*Short exercise 1*
In the post on antitrust class actions, rewrite the stretch from "Blawgletter wrote a" through "to transfer venue." so that "venue" becomes "forum".
*Short exercise 2*
Extend the post on filing antitrust class actions, picking up after its final sentence.

*Source document*
Blawgletter wrote a paper class cert in antitrust cases for a Practising Law Institute program that went webinar last month. Read it here if you dare:
Where to file. From a plaintiff's perspective do you have favorite courts to file antitrust class actions. What are the undesirable courts from a defense perspective. Are there circuits that are relatively more plaintiff or defense friendly?
The rules on changing venue[1] and centralizing multidistrict litigation[2] of course restrict choices among district courts. The MDL process creates more uncertainty due to the weight the Judicial Panel on Multidistrict Litigation[3] gives to parties’ preferences; individual judges’ case loads, experience, and willingness to take on extra work; the locations of grand juries; and other factors that don’t often figure into regular motions to transfer venue.

*Entries for locating words and elements*
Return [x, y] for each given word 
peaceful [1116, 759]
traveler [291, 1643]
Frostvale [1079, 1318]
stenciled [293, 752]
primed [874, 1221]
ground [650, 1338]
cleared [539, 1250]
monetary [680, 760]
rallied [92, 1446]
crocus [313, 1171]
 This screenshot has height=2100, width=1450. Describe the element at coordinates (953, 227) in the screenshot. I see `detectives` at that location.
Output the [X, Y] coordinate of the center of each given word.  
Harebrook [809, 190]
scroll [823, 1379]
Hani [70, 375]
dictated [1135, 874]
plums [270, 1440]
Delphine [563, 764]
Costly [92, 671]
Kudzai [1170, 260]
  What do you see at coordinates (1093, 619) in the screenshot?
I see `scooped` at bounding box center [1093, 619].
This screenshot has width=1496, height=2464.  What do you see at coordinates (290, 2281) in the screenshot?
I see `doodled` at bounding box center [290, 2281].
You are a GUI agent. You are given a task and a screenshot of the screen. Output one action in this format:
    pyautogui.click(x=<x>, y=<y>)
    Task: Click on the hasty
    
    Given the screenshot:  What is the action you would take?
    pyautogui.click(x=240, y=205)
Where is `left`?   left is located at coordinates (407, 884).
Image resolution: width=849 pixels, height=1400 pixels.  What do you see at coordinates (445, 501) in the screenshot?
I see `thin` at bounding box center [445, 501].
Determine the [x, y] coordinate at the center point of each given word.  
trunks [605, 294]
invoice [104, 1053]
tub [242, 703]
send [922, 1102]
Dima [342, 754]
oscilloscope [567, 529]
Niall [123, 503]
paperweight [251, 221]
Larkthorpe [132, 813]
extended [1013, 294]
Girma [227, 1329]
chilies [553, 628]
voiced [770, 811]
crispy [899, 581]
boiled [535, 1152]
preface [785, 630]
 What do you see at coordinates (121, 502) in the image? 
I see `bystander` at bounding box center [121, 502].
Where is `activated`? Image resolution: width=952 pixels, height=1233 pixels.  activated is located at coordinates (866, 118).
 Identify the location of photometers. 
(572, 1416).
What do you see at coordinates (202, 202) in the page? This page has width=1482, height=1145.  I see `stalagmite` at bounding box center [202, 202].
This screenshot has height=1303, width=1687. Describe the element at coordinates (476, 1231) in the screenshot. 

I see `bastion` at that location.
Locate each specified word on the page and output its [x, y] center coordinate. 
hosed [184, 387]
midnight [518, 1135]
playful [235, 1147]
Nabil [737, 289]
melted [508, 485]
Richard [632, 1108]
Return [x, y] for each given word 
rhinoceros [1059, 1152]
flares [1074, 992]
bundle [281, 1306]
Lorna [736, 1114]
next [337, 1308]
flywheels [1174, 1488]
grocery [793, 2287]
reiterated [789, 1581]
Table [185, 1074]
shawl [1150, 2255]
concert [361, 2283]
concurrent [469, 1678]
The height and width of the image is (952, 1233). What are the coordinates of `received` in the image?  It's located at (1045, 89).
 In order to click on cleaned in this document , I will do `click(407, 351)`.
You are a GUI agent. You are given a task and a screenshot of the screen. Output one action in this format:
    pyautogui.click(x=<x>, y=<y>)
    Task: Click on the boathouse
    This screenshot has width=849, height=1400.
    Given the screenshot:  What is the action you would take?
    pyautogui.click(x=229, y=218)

*Final answer 1*
Blawgletter wrote a paper class cert in antitrust cases for a Practising Law Institute program that went webinar last month. Read it here if you dare:
Where to file. From a plaintiff's perspective do you have favorite courts to file antitrust class actions. What are the undesirable courts from a defense perspective. Are there circuits that are relatively more plaintiff or defense friendly?
The rules on changing forum[1] and centralizing multidistrict litigation[2] of course restrict choices among district courts. The MDL process creates more uncertainty due to the weight the Judicial Panel on Multidistrict Litigation[3] gives to parties’ preferences; individual judges’ case loads, experience, and willingness to take on extra work; the locations of grand juries; and other factors that don’t often figure into regular motions to transfer forum.

*Final answer 2*
Within those limits, the circuit’s law on the substantive issues matters as much as, or more than, any sense that one circuit treats class actions more favorably than others do. You wouldn’t bring a reverse-payment settlement case, for example, in the Second, Eleventh, or Federal Circuit but would instead bring one, if at all, in the Sixth.[4]
Beyond that, most lawyers who represent antitrust plaintiffs would likely gravitate to the circuits that have the most expertise in antitrust class actions – the Second, Third, Seventh, Ninth, and D.C. Circuits. The Third and Seventh stand out, partly due to their strong historical interest in class actions and antitrust law. Recent examples include Hydrogen Peroxide and its progeny[5] in the Third Circuit and Text Messaging[6] in the Seventh.
The Fifth Circuit seems to have won a reputation for using “license” to toughen class certification standards, at least in securities law cases.[7]
Pleading: How has the Twombly pleading test impacted antitrust class certification cases? Have there been changes in the types of antitrust class actions you are seeing? Are nearly all cases section 1 price fixing cases?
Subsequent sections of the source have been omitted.